Epilogue
Through Roxy’s Eyes
I shivered as I came in through the back door, shaking off the tiny snowflakes from my fur. I hoped this cold would be over soon. I didn’t like being cold.
Other Dad was on the couch, watching the box with the moving pictures, and First Dad sat down next to him. They did the lip thing again, but I didn’t bark this time. If I barked every time they did the lip thing—or the bed thing—I’d be barking all day long. And that would mean no treats for me, and I liked my treats. Especially the peanut butter ones First Dad made. He said they’re healthy enough for Noel, but I don’t believe him. They tasted too yummy to be healthy.
I saw Terror on the back of the couch, eyeing the space between our Dads’ legs, so I quickly jumped up to claim it. That was always going to bemyspot, no matter how many times she tried to take it from me! First Dad liked to call her Angel, but that cat was no angel. She’d already broken too many things in the house and tried to get Noel and me in trouble for it! I don’t like her, but Daddy does, so I’m trying to be nice. First Dad reminded me that I didn’t love Other Dad right away either, but at least Other Dad gave me food. Terror just attacked my tail with her sharp claws and tried to steal my spot.
Best Friend Noel bumped me with her nose before jumping up to lie beside Other Dad. I reached for her and licked her cheek. It always made me happy when she was close, and I didn’t like not knowing where she was. She played with me and kept me safe. I liked her.
Even with Terror looming above us, I felt more content than I had in a very long time. I was happy here, and I knew First Dad was finally happy too, which was all that mattered to me. He still played that annoying squealing thing, but I liked that it made him smile. Anything that made First Dad smile was worth it. Even stupid, mean, white-haired cats.

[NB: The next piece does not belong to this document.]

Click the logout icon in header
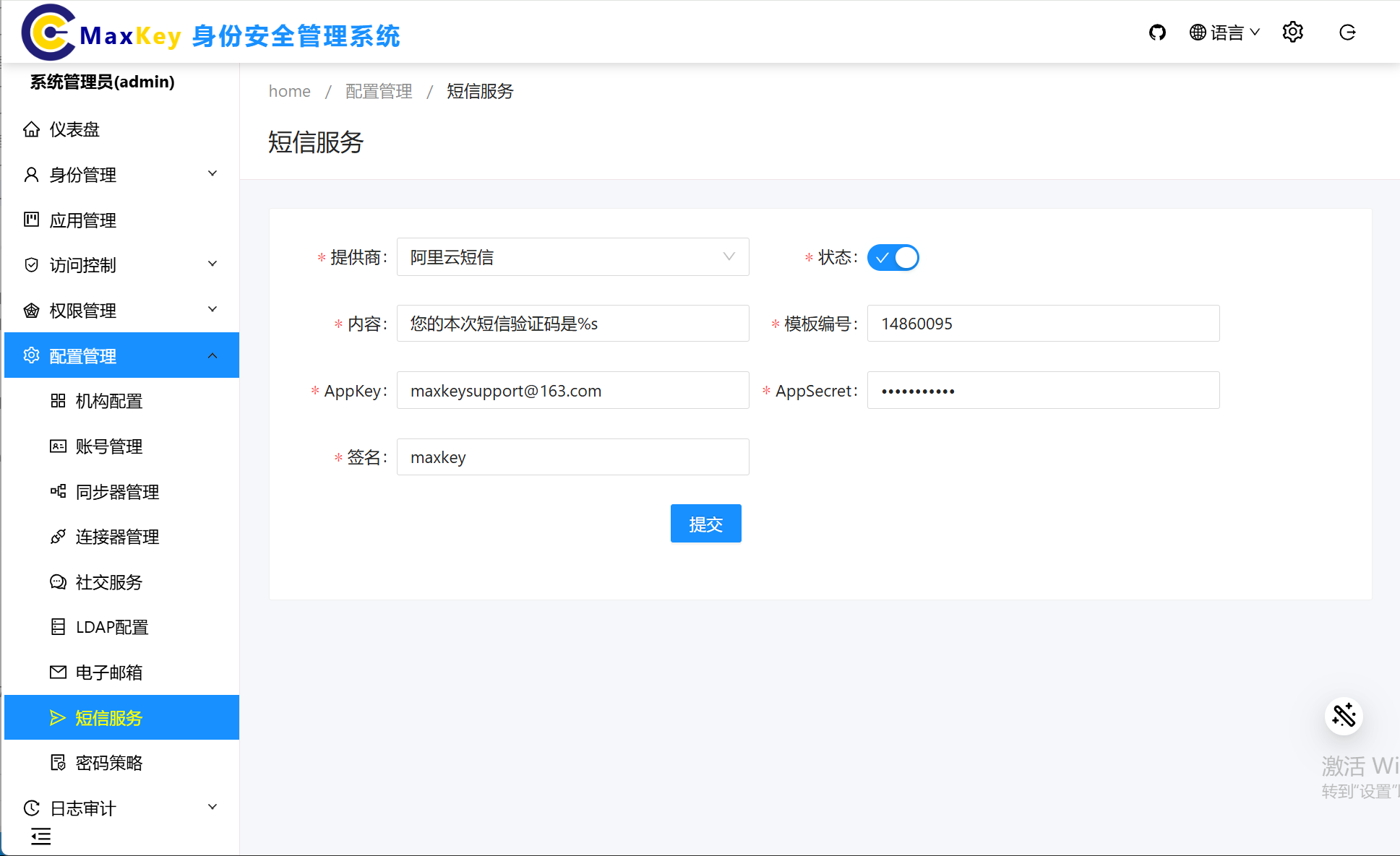tap(1347, 33)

My eyes drifted closed as soon as the images started moving on the screen. Two different hands landed on my back at the same time, and I heard both Dads chuckle, then another one of those lip things. I sighed and rested my chin on Other Dad’s leg, welcoming his gentle strokes. I would always be thankful he stopped for us and let us stay. He healed First Dad’s heart in a way I couldn’t, and I loved him for that. First Dad gave us a home, and home is where we would stay.